> _Article_
* begin *
Well the gimbal controller finally showed up, it spent a week in New York, presumably making its way through customs, it was shipped from Latvia. It seems to be working pretty good, The one thing that I would definitely recommend are gimbal motors with hollow axel shafts, this would make wiring the gimbals and IMU much easier and clean. I’m now ready to mount it on the hex copter and see what happens, stay tuned…
I haven’t been doing much with my drones or my photography lately, but with more time on my hands that will soon be changing. Here is another incarnation of a DIY three axis gimbal using Turnigy 5208 BLDC motors. The rest of the parts were fabricated from $5 worth of 1.5″ x 1/8″ aluminum stock. A Basecam controller is on it’s way. Total cost of about $300, it should easily perform at least as well as one costing more than a grand, and probably more durable than a carbon fiber gimbal as well, depending, of course, on the quality of the Chinese motor bearings.
This is actually just a prototype for an ultimate build intending to cary my Nikon D800. Unfortunately my DJI “Tuned Propulsion” motor/prop combo’s don’t produce their advertised rated thrust, therefore, they can’t cary my D800. Im designing an new larger hex with higher quality motors, ESC’s, and props and it is also in the works. Stay tuned…
Since I’ve had some time in-between jobs I dusted off my franked-drone and mounted up a GoPro Hero Black and played around with it some. I didn’t spend the time to re adjust the feedback parameters for the lighter weight and it shows in the videos. The first is kind of a cool one, since I accidentally captured a deer running away.
In the second video I tried to show off and, wouldn’t you know, I flew too close to the Sun. The remarkable thing is, with this hard crash at about twenty-five MPH, my structural wood franken-drone came out unscathed with only a slightly bent landing gear. Oops, I forgot to take into account that the battery was low and therefore the copter did not gain any altitude at full throttle with full forward stick position, live and learn.
If this would have been any carbon fiber composite or aluminum metal frame it would most certainly now be worthless junk. As it stands, it bounced off the ground, I made a full recovery, and brought it safely back home in one piece. Any landing that you walk away from is a good landing!
The only damage was this bent landing gear. OK, for you engineers; How much force is required to bend a 3/8 threaded rod? This was no light crash 🙂
Since the DJI motors did not produce their rated thrust I will be building another drone, probably with T-Motors that will be sure to make rated thrust along with, most likely, seventeen inch props that will certainly be able to easily lift my D800 with plenty of reserve power.
360 degree panorama of the End of the Ash River Trail: (click on it for a larger image)
If you have been following me at all concerning my adventures into multi-rotor platforms for photography you may already know that I was pursuing a rock steady stable platform from which to take aerial photography shots from. Videography is definitely a back burner issue with me, my main interest is with still photography.
My initial disappointment was with the DJI Phantom 2 Vision in that the camera was rather poor quality, at least when measured against professional photographic equipment. The dynamic range was low, the lens was too wide an angle, the fisheye aspects were unacceptable, and worse the images from this camera were difficult at best to correct for image distortion.
* end *
> _Records for locating displayed items_
* begin *
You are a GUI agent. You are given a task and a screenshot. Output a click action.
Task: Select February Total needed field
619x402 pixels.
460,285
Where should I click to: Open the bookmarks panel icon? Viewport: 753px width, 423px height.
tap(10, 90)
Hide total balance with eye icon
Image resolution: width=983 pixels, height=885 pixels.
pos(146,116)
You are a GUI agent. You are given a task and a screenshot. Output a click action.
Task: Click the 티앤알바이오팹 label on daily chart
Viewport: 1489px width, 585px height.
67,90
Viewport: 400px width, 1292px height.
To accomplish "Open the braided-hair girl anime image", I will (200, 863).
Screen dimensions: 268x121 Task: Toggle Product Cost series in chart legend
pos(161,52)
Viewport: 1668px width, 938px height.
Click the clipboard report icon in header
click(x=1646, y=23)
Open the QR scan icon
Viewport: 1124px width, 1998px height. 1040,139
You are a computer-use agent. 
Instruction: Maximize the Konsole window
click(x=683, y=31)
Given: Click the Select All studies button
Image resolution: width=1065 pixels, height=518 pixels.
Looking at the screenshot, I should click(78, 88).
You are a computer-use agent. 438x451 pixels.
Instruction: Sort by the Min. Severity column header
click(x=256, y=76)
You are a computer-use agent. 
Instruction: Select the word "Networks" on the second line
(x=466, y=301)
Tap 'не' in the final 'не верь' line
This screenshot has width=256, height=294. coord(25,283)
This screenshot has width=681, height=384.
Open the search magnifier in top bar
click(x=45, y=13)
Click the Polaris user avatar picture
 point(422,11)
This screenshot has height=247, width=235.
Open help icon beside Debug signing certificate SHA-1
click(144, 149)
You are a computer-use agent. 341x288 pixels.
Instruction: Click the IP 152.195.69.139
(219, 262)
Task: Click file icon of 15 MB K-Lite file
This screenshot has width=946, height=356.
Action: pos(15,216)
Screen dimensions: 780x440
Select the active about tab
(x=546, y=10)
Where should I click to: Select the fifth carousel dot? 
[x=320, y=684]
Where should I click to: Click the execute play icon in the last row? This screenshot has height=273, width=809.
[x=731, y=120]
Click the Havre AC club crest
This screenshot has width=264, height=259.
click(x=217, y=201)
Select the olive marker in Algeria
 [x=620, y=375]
* end *
> _Requirements_
1) Based on the drone blog, decide whether each statement agrees with it, answering yes or no and quoting the words that settle it: (a) The gimbal controller was shipped from Latvia. (b) The DJI motor and prop combos can carry the Nikon D800. (c) The franken-drone has a carbon fiber frame.
2) Summarize the drone blog in two sentences.
3) Continue the drone blog from the point where it stops.

> _Responses to the exercise_
1)
(a) Yes: "it was shipped from Latvia."
(b) No: "therefore, they can’t cary my D800."
(c) No: "my structural wood franken-drone came out unscathed with only a slightly bent landing gear."

2) The writer built a DIY three-axis gimbal from Turnigy 5208 motors and aluminum stock for about $300 as a prototype for carrying a Nikon D800, but because the DJI motors don't produce their rated thrust, a larger hex with higher-quality motors is being designed. Meanwhile, the wooden franken-drone fitted with a GoPro survived a hard crash with only bent landing gear, and the writer, whose main interest is still photography, was disappointed with the DJI Phantom 2 Vision's camera.

3)
I almost immediately sought out alternatives, the Go-Pro was also unacceptable to me since it also has a pronounced fisheye look to its images. Initially I adapted my Nikon J1 camera to the Phantom but found that it was simply too heavy to be safely flown with the Phantom. After exploring other avenues I found that I would have to spend over five grand to get a decent platform that could safely lift my Nikon J1, let alone my intended camera, my Nikon D800.
I was searching for a cost friendly alternative so I first built a quad using DJI’s E800 motor/ESC combination but found that these motors don’t come close to their advertised thrust in their “Tuned Propulsion System” it should, in all honesty, be called the Detuned Propulsion System. So I set out to build my hexacopter.
I was having troubles tuning the necessary vibration isolators to prevent the inevitable resolution robbing vibrations away from the camera. I was even looking to scrap my drone program entirely in favor of a balloon based system which has very little or no vibrations at all.
Then it dawned on me after a test flight. I have used tie cord as a safety backup in case the vibration isolators would become separated from the camera platform and after a previous hard landing all four indeed became detached. The next flight I forgot to reattach the isolators so the platform was hanging by the tie cord loops. The four tie cord loops were not all equal in length so the camera was flown at a ten degree, or so, tilt angle. After landing and giving my self a Homer Simpson DUH! I decided to download the flashcard and see what I got.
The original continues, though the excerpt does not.